### Excerpted passage

****************

§ Lord AVEBURYasked Her Majesty's Government:
On what evidence the Health and Safety Executive decided last year that for women of child-bearing age in industry the permitted blood lead levels should be 40 mg/100 ml compared with 80 mg/100 ml for men.
The EARL of GOWRIEI am informed by the chairman of the Health and Safety Commission that the Commission's proposals, published in a consultative document entitled,Control of Lead at Work: Draft Regulations and Draft Approved Code of Practice in 1978, are based on the recommendation of a joint Health and Safety Executive and Medical Research Council Working Group on Lead, consisting of experts in the field. The proposals accord with the views of international experts attending the second International Workshop on permissible levels of occupational exposure to inorganic lead held in Amsterdam in September 1976, recorded by R. L. Zielhuis in the International Archives of Occupational and Environmental Health (number 39, 1977, pages 59 to 72).

****************

### Dataset entries
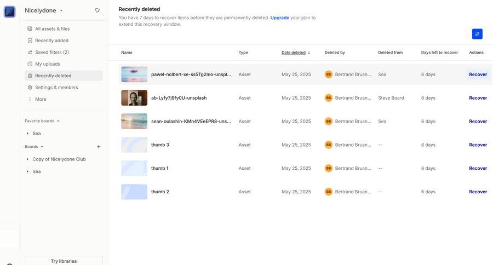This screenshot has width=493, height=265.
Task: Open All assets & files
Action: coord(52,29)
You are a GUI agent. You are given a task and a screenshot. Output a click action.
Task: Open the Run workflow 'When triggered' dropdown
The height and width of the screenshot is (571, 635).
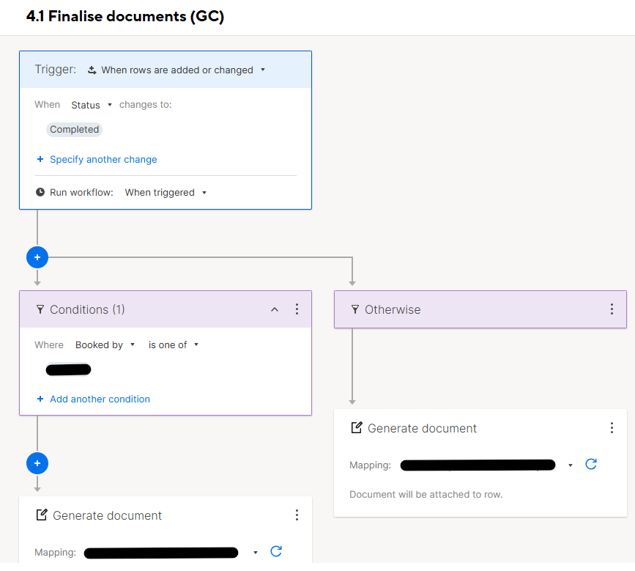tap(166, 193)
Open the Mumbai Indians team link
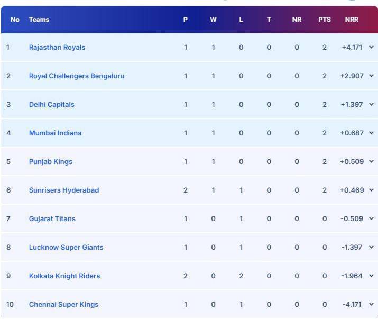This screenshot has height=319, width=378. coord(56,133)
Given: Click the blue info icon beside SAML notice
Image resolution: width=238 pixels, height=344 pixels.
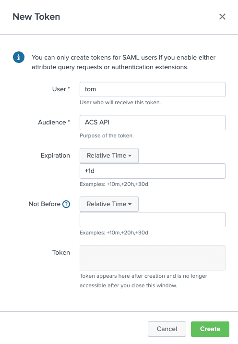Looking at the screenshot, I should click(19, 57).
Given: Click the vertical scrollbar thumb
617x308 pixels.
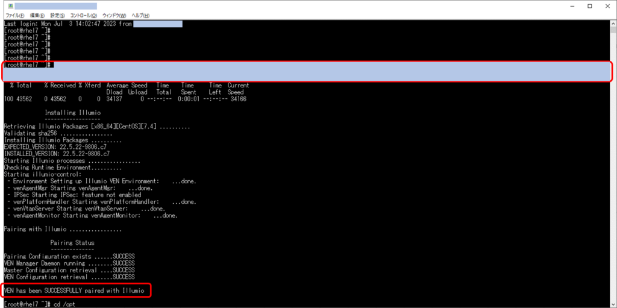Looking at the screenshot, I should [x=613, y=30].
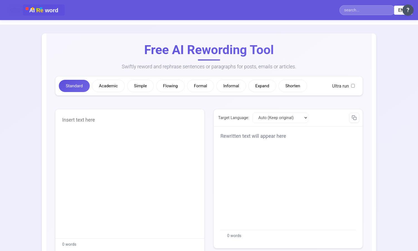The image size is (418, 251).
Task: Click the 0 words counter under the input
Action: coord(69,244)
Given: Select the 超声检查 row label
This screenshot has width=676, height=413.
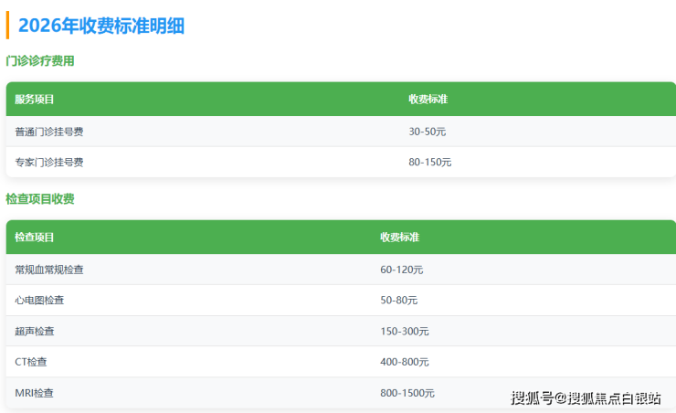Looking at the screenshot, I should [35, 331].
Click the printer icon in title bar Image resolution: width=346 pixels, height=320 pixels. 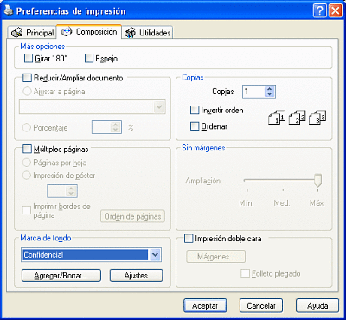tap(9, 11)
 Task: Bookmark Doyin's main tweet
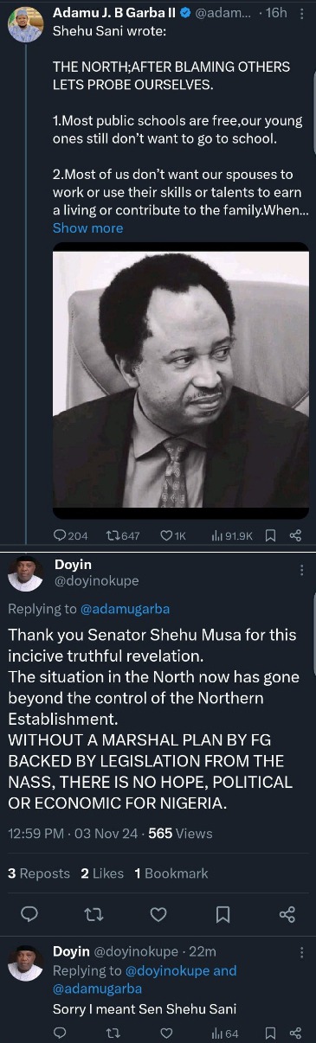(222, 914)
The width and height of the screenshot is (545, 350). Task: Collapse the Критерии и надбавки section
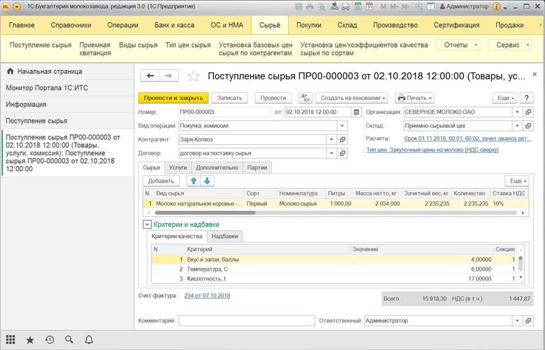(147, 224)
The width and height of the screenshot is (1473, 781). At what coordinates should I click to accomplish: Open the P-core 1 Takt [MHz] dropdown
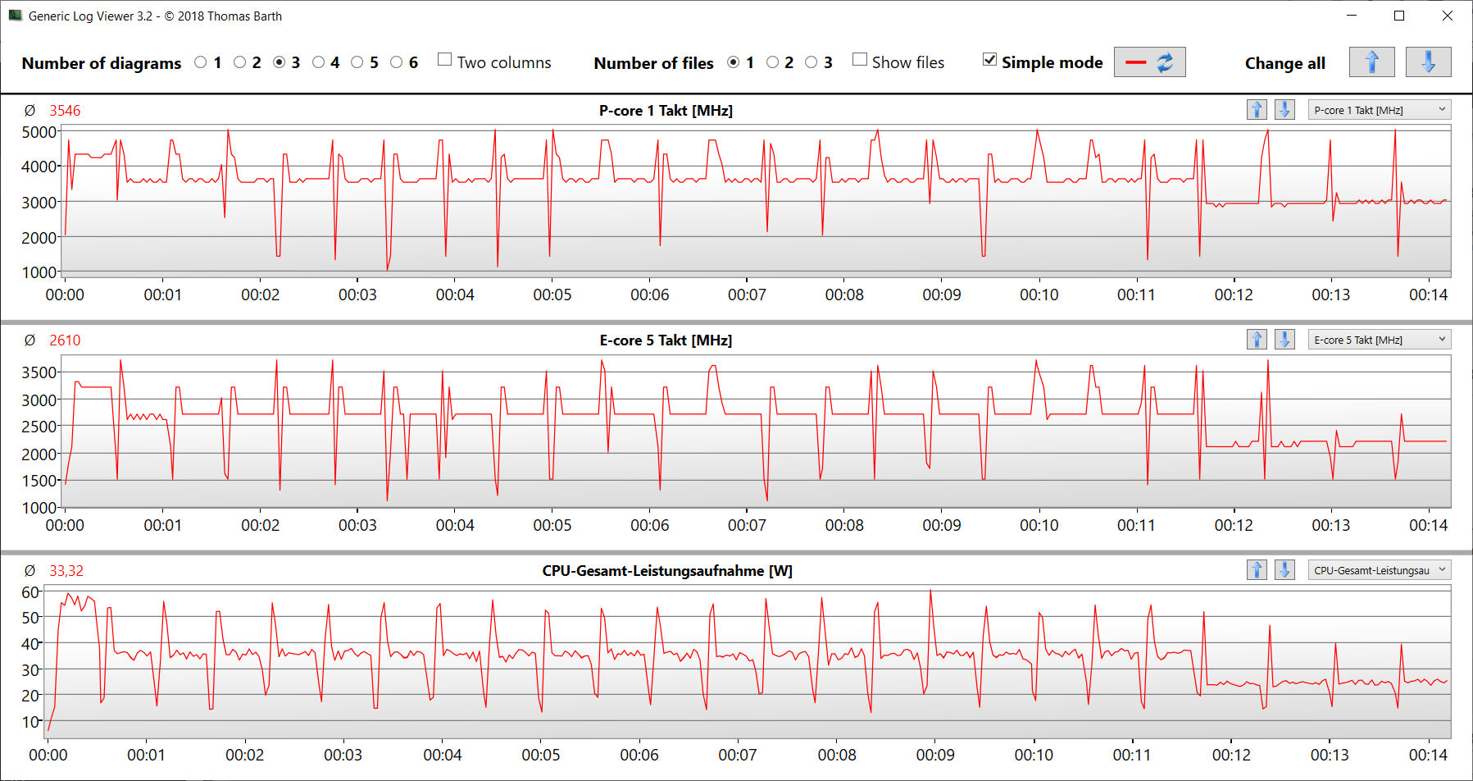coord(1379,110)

****************

### Tasks and exercises
a) List every person named in the parliamentary exchange on blood lead limits.
b) Write the next part of the parliamentary exchange on blood lead limits, following on from its final sentence.

### Outputs in order
a) Lord Avebury, the Earl of Gowrie, R. L. Zielhuis

b)
The lower figure of 40 micrograms of lead per 100 millilitres of blood for women of child-bearing capacity, compared to 80 micrograms of lead per 100 millilitres of blood for other persons occupationally exposed to lead, is intended to afford protection to a developing foetus from the effects of lead absorbed by the mother as a result of occupational exposure.